Step-by-step guide to organize and submit SPARC datasets with SODA for SPARC
Prepare and submit SPARC datasets with SODA
The typical process for submitting your SPARC dataset consists of organizing your data according to the SPARC Data Structure (SDS), adding metadata files, uploading everything on the Pennsieve data platform where more metadata needs to be added, and finally sharing the dataset with the SPARC Curation Team who will review it for compliance. Once approved by the Curation Team, you will have to share your dataset as embargoed dataset and it will become accessible to all members of the SPARC Consortium through Pennsieve. Once the embargo period is over (one year after initial upload or after publication of related manuscript(s), wichever comes first), you will have to publish your dataset and it will then become accessible publicly through the SPARC Data Portal.

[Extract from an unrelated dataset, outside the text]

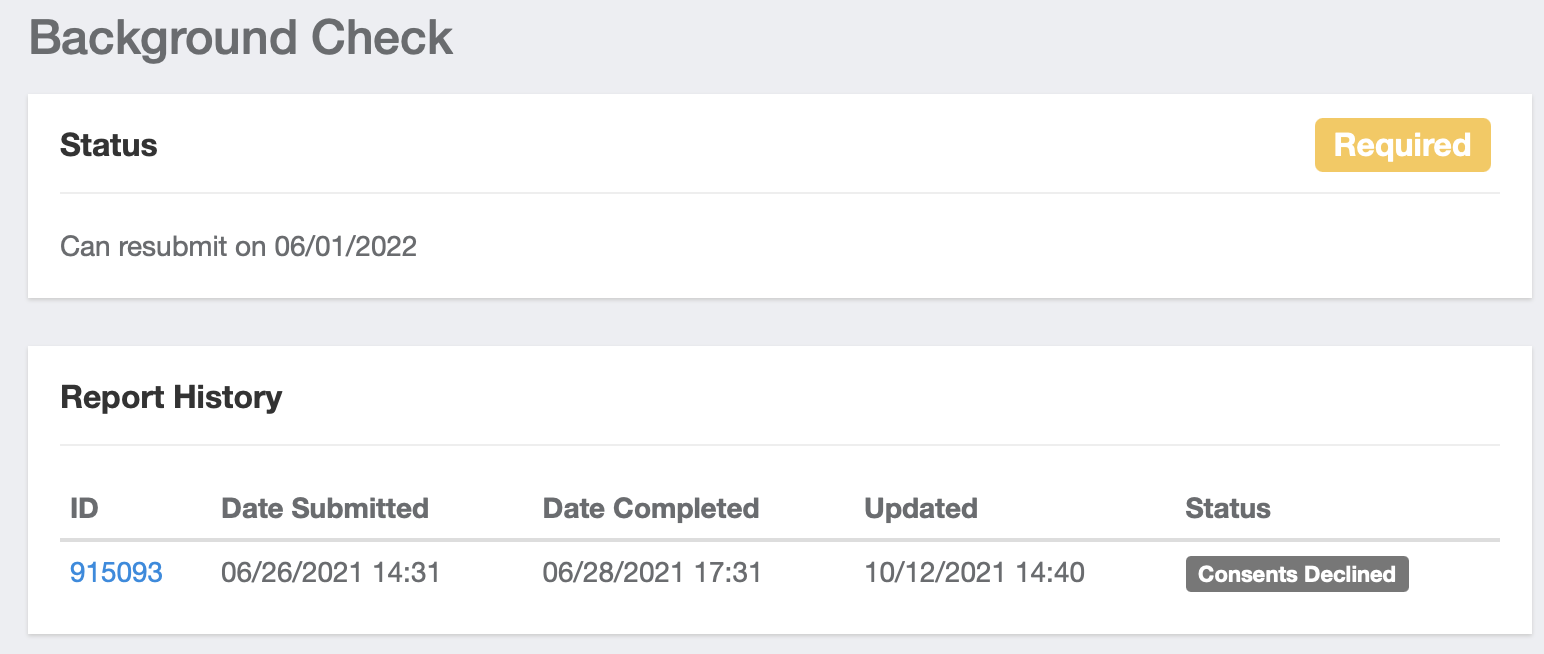
Task: Sort by the Updated column header
Action: click(920, 508)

We describe below the suggested workflow for preparing and submitting your SPARC datasets with SODA. All these steps are mandatory (unless marked otherwise) if you wish to satisfy the SPARC requirements.
A. Preliminary Steps
These steps only need to be completed once.

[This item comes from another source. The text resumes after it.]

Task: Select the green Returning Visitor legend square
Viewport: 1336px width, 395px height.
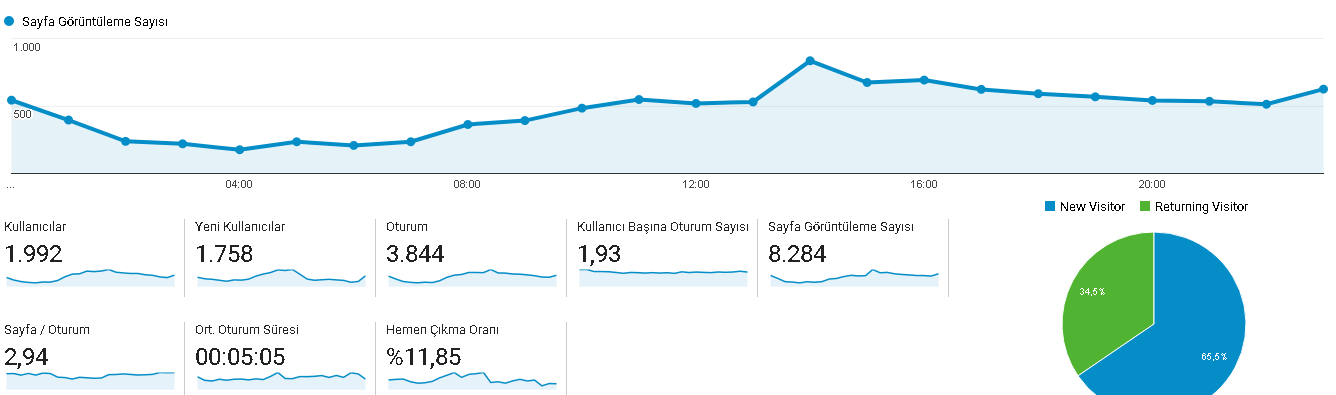Action: [1144, 206]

- Dowload and install SODA
- All SPARC datasets must be uploaded on the Pennsieve data platform. Get access to Pennsieve as well as the SPARC Consortium organization on Pennsieve by filling out this form. We also suggest to request access to the SPARC Airtable sheet through the same form as it will come in handy when your prepare your SPARC metadata files.

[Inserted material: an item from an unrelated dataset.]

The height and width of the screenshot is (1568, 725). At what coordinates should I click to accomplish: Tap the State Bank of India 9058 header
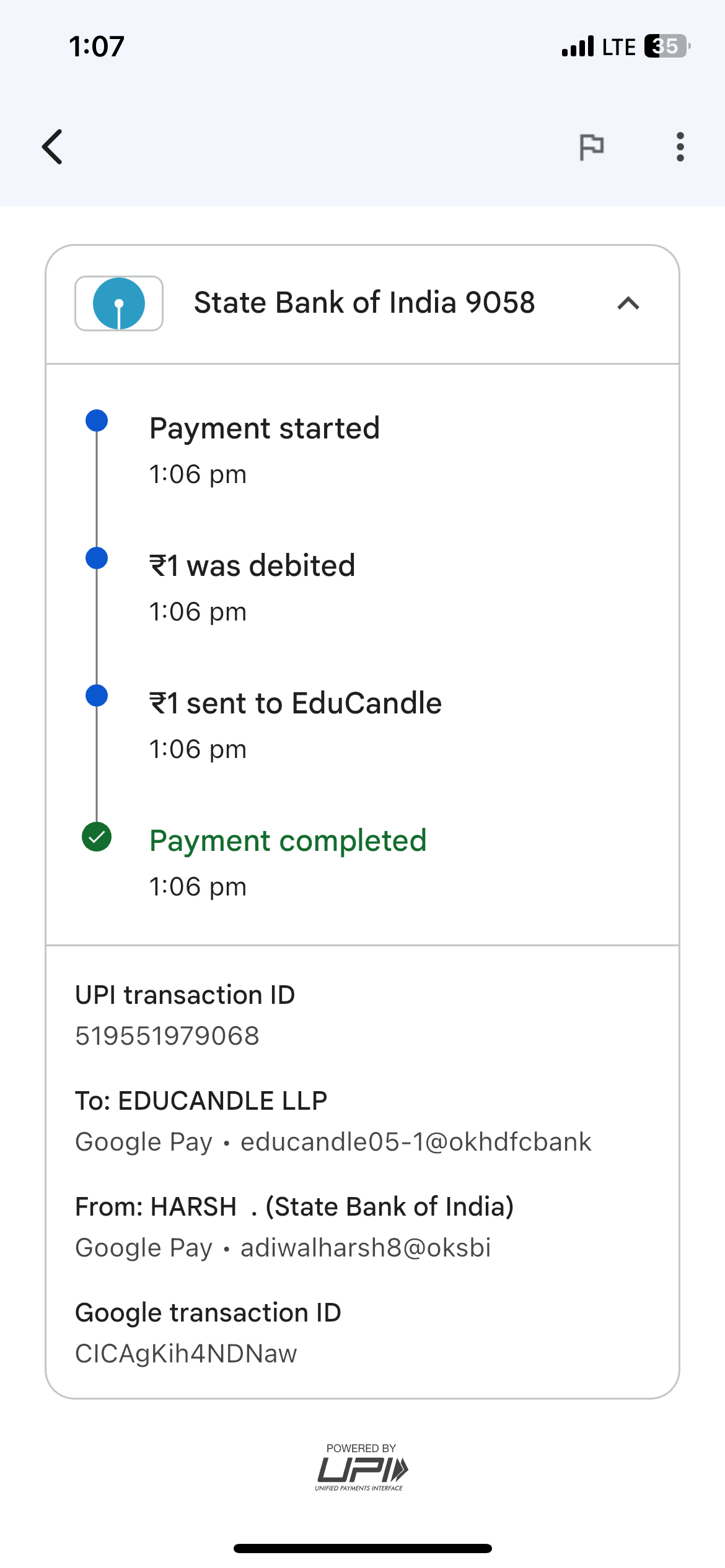pos(364,303)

- Download and install the Pennsieve agent required to upload files through SODA
- Watch our quick video to familiarize yourself with the user interface of SODA (note: optional but recommended)
- Read about the SPARC requirements for organizing and sharing datasets to familiarize yourself with the process (note: optional but recommended)
B. Prepare Dataset on Pennsieve
The SPARC guidelines require each dataset to have specific metadata on Pennsieve. We recommend starting with this such that everything is set on Pennsieve when you are ready to upload your data and metadata files (Step D). This metadata can be easily added to Pennsieve through SODA.
- Connect your Pennsieve account with SODA. This is only required the first time you use SODA
- Create a new Pennsieve dataset
- Make PI of the SPARC award the owner of the dataset.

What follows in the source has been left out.